Caroline Dale Snedeker
American Home School Publishing
PO Box 570
Cameron, MO 64429
(800) 684-2121

My personal favorite type of book to read is Historical Fiction. These books make the best read-alouds to share with my children as we study history and geography each week. Unfortunately, the quality of some of the more current historical fiction novels just do not compare to the writings of authors 50 or more years ago. Caroline Dale Snedeker wrote The Forgotten Daughter in 1933 and won a 1934 Newbery Honor Medal for this book. I collect Newbery books because I believe they are often the "best of the best," and this book lives up to that expectation.

The main character, Chloé, is the daughter of a noble Roman, Laevinus, and a Greek woman, also named Chloé. This union is not one that is accepted by Laevinus' father, who tells Laevinus that his Grecian lady love, Chloé, has died, along with their baby, during childbirth.

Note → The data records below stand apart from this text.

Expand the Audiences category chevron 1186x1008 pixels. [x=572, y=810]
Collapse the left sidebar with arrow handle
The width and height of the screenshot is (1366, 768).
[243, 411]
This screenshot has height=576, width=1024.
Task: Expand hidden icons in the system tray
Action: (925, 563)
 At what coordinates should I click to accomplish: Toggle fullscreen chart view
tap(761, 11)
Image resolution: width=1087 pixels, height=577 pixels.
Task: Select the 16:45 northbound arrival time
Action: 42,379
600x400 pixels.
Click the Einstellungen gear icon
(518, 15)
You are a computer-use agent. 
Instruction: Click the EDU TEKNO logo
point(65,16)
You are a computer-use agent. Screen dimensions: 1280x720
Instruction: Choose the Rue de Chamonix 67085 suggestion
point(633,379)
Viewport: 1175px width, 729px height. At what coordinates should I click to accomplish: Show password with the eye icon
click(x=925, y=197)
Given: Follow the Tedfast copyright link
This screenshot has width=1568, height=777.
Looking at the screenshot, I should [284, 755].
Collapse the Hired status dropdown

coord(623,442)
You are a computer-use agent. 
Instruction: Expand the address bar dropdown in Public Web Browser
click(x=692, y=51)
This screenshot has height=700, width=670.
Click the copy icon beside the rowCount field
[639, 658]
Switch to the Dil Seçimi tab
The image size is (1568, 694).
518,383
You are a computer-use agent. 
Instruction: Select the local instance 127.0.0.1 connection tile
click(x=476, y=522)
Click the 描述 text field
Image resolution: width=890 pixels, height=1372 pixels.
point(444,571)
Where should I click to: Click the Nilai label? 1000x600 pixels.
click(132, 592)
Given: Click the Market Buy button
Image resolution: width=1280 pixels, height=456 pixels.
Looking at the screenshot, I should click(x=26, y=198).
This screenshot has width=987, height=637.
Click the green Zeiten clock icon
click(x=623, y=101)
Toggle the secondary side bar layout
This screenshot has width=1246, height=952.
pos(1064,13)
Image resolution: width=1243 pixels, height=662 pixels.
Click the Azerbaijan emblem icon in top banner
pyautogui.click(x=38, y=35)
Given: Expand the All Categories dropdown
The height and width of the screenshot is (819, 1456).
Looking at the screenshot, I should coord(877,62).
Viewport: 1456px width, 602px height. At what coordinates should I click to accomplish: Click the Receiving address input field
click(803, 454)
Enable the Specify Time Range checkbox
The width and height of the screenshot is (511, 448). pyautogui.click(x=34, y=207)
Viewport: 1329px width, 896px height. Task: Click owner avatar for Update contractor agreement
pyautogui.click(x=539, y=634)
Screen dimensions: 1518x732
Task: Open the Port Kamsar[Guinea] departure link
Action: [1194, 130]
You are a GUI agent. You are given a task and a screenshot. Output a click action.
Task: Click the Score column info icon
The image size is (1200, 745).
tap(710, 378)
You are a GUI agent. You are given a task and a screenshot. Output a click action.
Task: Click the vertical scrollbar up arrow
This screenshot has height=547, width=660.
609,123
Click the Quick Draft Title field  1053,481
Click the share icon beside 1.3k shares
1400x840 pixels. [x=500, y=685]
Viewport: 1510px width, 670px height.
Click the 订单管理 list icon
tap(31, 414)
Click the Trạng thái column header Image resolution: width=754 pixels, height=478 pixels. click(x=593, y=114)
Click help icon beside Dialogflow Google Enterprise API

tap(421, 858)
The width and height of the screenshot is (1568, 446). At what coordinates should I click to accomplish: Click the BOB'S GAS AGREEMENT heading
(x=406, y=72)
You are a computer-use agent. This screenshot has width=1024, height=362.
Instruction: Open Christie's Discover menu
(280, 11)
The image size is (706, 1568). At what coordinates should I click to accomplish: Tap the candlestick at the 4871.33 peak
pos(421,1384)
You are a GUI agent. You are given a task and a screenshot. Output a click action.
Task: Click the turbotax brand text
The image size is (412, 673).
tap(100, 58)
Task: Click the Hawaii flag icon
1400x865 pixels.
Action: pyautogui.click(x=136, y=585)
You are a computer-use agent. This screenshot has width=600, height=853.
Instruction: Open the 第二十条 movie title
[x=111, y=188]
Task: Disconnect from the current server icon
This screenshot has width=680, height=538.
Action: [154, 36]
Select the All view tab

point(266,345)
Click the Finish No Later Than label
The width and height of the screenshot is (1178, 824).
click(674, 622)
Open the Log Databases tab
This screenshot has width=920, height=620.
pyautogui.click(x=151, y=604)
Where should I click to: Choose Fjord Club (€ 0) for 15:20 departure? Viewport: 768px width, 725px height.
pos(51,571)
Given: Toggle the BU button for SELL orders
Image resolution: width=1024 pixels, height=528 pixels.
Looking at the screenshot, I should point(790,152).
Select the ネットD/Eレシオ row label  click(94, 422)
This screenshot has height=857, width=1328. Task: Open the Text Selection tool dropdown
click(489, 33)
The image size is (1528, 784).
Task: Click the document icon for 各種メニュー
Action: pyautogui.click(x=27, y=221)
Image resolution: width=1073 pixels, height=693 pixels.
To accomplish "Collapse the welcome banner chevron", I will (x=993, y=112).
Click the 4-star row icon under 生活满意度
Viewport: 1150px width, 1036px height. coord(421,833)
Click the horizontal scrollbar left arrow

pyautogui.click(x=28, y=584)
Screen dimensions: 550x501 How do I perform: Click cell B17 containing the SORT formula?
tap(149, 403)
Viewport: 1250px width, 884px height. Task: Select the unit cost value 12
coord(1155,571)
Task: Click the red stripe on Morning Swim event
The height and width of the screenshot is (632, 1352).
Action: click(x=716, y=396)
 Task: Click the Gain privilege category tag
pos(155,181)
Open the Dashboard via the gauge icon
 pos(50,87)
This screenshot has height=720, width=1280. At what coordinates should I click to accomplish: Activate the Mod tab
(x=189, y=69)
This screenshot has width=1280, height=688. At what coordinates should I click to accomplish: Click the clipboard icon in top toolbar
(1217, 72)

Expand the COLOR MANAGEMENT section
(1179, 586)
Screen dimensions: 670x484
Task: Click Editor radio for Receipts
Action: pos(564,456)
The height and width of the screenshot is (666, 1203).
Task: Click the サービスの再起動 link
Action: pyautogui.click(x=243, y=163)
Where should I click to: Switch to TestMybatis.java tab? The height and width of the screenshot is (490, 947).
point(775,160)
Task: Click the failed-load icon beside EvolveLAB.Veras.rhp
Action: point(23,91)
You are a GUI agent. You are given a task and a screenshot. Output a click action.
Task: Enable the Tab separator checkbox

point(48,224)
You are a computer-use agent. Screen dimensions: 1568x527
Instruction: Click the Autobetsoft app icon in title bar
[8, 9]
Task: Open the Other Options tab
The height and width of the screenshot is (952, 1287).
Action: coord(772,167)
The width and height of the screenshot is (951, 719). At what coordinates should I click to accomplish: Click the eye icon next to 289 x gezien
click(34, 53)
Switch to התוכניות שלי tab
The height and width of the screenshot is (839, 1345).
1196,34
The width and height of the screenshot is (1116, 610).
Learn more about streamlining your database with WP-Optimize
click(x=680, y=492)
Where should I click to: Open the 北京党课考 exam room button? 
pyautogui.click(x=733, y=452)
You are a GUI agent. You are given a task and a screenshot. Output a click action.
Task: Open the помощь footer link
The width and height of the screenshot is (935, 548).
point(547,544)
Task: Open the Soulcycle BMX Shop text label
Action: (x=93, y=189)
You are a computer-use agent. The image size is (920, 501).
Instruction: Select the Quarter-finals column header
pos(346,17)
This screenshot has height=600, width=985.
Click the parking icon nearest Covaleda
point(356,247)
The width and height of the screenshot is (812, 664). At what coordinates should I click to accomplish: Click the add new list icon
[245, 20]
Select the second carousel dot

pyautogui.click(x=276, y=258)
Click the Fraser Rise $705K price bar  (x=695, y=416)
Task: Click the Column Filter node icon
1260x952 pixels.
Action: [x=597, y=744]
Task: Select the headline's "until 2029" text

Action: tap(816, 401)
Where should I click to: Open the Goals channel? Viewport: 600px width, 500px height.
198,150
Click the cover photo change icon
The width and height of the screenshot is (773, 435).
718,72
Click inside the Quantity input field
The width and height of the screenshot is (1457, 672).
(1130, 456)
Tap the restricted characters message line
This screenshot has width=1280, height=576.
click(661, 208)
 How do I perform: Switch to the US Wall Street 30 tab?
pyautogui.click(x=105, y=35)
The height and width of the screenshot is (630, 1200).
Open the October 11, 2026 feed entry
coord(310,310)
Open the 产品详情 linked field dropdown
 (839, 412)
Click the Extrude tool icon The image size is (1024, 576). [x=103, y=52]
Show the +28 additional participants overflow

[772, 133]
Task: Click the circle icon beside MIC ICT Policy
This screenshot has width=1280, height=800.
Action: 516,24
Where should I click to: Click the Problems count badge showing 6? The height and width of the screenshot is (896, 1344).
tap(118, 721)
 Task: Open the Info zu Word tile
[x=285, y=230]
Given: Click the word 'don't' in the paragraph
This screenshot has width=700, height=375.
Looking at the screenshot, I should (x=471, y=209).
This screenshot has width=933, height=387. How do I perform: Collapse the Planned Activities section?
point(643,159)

So Laevinus has stayed away from the villa for many years, not knowing that his daughter, Chloé, actually is alive and has spent her entire life as a slave working as a weaver in one of her own father's villas! Chloé is raised by Melissa, a dear friend of her mother's, in a little hut on a mountain away from the rest of the slave quarters. They weave all day from sunup to sundown and are beaten by the vicilus (or landlord) if their work is not up to his standards. Melissa is a great storyteller and Chloé makes it through the long days by listening to exciting stories of her Grecian mother's home town of Eres's and also spending time in the woods that she comes to love very much.

The next part of the book takes us into the ancient city of Rome where there is a struggle between the people and the Senate. Ms. Snedeker gives great detail about how the Roman government works. For several chapters, we are drawn into the events as the people, led by a great orator Tiberius, fight the Senate to reclaim land that is rightfully theirs but that has been usurped by the Senators! After a tragic outcome, Aulus, a noble Roman soldier, is banished from Rome. He returns to his family's villa in the countryside, a villa near to Chloé's hut. Chloé is now seventeen, but she remembers when Aulus lived near the villa as a child. One day, she saves Aulus from certain death and so begins his frequent trips to the hut to visit with Chloé and Melissa. Even though they are slaves and 'beneath' him, he senses them to be different from the rest of the slaves. Chloé and Aulus fall in love with each other, even though they both believe she is a true slave. Neither has any idea that she is actually of noble Roman birth.

While Aulus is away from the villa, Chloé is told by a new vicilus that she is to marry another slave from the villa. Melissa and Chloé escape one night and almost reach their destination. However, while in a Roman town, they are recognized by a guard that used to work in their villa. He knows that he will receive a reward for returning them and so he does. Back at the villa, Chloé is reunited with the father that she has hated all of her life. She learns the truth about why he has stayed away all of these years and also reunites with Aulus. Does Chloé learn to forgive her father? Do Chloé and Aulus find happiness? I'll leave that for YOU to find out!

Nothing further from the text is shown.